• **RECORDS FOR THE EXERCISE**
--*--
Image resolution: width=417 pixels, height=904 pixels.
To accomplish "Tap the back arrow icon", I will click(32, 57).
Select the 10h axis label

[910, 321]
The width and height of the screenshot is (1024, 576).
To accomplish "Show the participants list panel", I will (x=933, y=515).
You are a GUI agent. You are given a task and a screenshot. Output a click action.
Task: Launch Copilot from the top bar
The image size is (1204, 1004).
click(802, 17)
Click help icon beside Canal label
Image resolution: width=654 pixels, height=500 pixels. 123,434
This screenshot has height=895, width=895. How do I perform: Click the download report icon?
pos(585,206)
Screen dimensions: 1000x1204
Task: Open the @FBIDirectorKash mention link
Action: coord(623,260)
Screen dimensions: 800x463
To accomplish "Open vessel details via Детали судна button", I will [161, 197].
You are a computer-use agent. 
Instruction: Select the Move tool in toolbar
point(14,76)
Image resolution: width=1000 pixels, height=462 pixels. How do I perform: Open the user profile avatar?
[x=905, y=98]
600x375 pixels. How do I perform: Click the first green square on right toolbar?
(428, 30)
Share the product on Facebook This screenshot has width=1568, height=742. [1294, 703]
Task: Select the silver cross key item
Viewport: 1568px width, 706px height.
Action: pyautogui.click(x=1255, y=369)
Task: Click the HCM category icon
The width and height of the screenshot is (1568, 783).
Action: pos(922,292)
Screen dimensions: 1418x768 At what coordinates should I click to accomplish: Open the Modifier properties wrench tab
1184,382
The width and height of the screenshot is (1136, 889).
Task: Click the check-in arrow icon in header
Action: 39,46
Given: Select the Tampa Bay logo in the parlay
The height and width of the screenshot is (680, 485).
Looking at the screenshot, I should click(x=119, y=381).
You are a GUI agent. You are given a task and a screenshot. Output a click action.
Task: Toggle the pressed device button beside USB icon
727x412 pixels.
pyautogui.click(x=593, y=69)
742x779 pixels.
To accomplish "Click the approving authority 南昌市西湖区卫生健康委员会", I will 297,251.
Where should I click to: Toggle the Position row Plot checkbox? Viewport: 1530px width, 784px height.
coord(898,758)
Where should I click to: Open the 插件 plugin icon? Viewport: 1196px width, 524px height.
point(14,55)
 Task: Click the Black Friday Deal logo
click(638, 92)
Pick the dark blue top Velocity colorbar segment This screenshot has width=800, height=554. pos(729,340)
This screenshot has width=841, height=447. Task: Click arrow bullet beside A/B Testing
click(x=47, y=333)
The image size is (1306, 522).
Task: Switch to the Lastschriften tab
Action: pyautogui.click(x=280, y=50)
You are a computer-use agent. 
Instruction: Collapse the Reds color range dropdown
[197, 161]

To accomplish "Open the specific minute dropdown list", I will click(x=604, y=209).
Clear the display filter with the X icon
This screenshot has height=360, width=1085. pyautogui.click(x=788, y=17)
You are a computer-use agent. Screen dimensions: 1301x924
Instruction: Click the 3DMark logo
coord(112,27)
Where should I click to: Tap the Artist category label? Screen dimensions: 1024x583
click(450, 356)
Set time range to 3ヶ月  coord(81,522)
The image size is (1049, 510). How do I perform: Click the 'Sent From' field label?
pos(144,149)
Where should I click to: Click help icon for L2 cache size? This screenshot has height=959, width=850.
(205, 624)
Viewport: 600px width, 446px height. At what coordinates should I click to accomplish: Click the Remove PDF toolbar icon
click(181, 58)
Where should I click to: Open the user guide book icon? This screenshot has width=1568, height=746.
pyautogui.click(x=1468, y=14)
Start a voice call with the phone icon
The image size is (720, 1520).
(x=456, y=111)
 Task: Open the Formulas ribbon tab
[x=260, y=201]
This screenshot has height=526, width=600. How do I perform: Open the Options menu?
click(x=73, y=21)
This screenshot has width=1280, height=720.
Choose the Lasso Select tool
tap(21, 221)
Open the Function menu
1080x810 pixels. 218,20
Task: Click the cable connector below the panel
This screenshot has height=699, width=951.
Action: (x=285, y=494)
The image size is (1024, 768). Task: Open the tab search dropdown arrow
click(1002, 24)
--*--
• **WHAT TO DO**
Go through the entries above, and wherever a line holds the word "panel", copy that line.

• **ANSWER**
To accomplish "Show the participants list panel", I will (x=933, y=515).
Task: Click the cable connector below the panel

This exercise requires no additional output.